We are going with the price upgrades, and done with the fearful attitudes and cranky tone. Raise all the boats, and ignore the beurgeoise insistence to be cheap, aka affordable. Cheap benefits the mass producer. And this cheapness is draining the middle class down, as if they drink their own blood.

Rolling south past Avila, we spied a little beach access north of Pismo, in Shell beach and made our salad with anchovies from Boulets Larder with the impeccable Spanish Merola olive oil using the All Star organic smoked salt, all from the SaturdayFerry Farmers Market. We lazed on a comforter under the cypress and drank cold Per Bacco Pinot Grigio from De Palo’s store, ate the last of Golam’s dried persimmons from last fall and watched a southwest swell hit the little reef below while a personal water craft marred the silence with its querulous whine.

Everything south of there was flat until we got to Solimar.
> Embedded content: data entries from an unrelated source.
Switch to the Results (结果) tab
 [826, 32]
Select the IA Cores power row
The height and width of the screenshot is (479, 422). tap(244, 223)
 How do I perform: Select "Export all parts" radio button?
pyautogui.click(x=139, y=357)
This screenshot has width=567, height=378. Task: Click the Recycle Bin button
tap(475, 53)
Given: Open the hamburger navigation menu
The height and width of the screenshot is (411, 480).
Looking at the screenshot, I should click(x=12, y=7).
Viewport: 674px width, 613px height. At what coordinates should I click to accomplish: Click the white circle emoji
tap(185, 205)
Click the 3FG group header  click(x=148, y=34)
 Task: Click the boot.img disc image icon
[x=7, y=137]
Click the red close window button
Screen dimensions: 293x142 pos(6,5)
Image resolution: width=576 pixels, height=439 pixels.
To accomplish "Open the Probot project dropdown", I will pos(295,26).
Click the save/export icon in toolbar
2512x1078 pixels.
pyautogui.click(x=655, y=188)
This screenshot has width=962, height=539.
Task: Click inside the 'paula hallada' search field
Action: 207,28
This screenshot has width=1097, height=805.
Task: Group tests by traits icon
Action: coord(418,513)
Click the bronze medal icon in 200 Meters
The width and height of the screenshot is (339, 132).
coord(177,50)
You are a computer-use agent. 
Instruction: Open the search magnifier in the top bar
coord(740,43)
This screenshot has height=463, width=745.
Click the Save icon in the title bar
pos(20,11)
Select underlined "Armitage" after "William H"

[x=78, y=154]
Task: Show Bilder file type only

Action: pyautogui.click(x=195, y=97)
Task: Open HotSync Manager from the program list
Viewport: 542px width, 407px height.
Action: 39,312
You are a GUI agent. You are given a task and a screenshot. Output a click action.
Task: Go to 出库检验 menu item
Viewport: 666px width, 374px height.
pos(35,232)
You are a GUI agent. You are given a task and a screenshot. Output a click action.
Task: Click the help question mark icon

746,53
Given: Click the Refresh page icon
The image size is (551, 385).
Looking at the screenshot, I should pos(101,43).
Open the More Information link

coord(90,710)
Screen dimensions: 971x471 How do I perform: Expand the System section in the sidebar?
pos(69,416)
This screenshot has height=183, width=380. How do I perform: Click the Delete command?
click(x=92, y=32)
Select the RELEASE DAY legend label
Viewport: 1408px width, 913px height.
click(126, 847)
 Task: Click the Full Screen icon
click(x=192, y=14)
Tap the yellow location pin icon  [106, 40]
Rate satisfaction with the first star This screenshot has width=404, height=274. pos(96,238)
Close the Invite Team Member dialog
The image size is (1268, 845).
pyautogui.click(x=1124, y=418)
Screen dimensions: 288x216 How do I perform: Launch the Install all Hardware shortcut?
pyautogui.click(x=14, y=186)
Justin and his friend were suiting up at Nuckles as we drove past.

We arrive at the Farmer and The Cook to discover further evidence of our drear un-professionalism. Its really too much to expect something like this to function because it is all done without design. Its like perpindicular sets of wheels on the same vehicle. One end thinks it making a turn, the other is still in the parking lot.